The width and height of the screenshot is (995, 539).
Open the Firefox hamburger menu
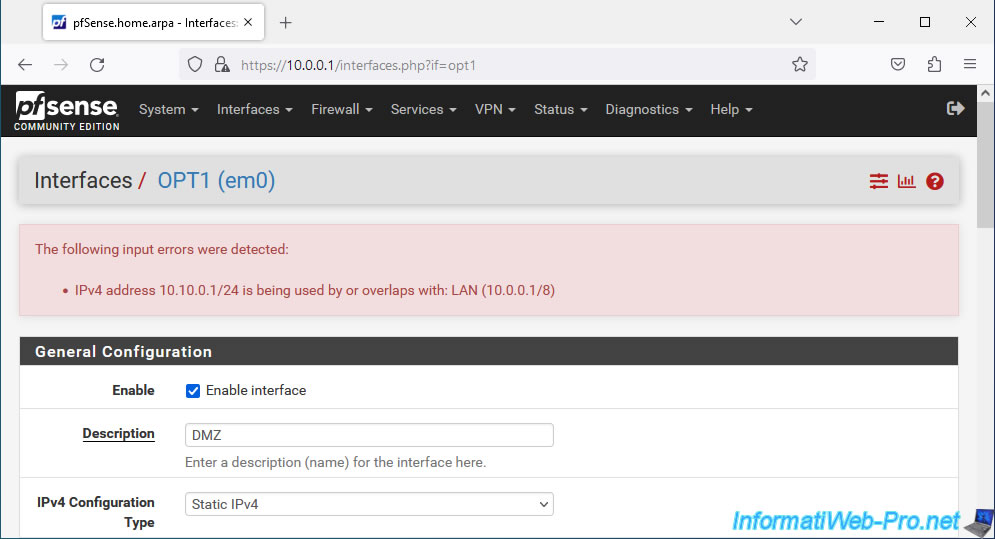click(970, 64)
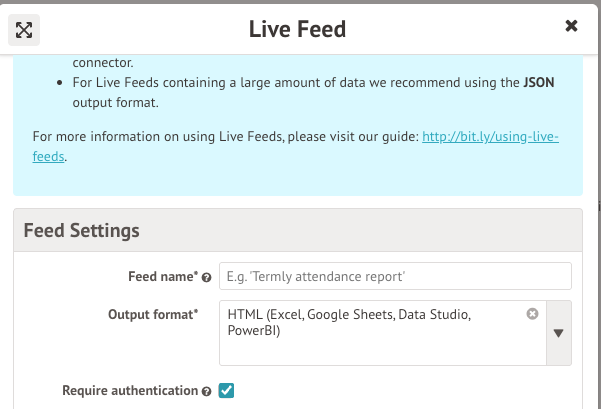Screen dimensions: 601x409
Task: Click the Require authentication label text
Action: 129,391
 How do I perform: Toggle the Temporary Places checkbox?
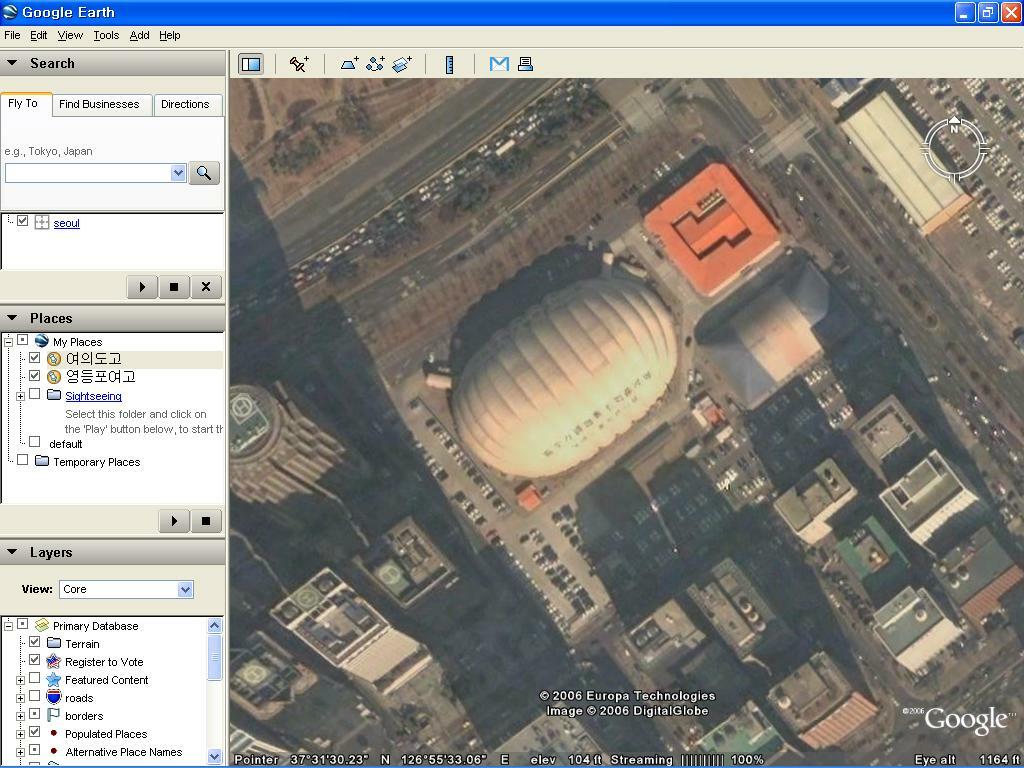tap(23, 461)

-=-=-

> [Exercise aim]:
Reproduce all of the material with "hamburger menu" replaced by "application menu" and everything else unchanged. Leave the pictures out.

> [Solution to the problem]:
The width and height of the screenshot is (995, 539).
Open the Firefox application menu
click(970, 64)
Screen dimensions: 601x409
Task: Click the Require authentication label text
Action: 129,391
 How do I perform: Toggle the Temporary Places checkbox?
tap(23, 461)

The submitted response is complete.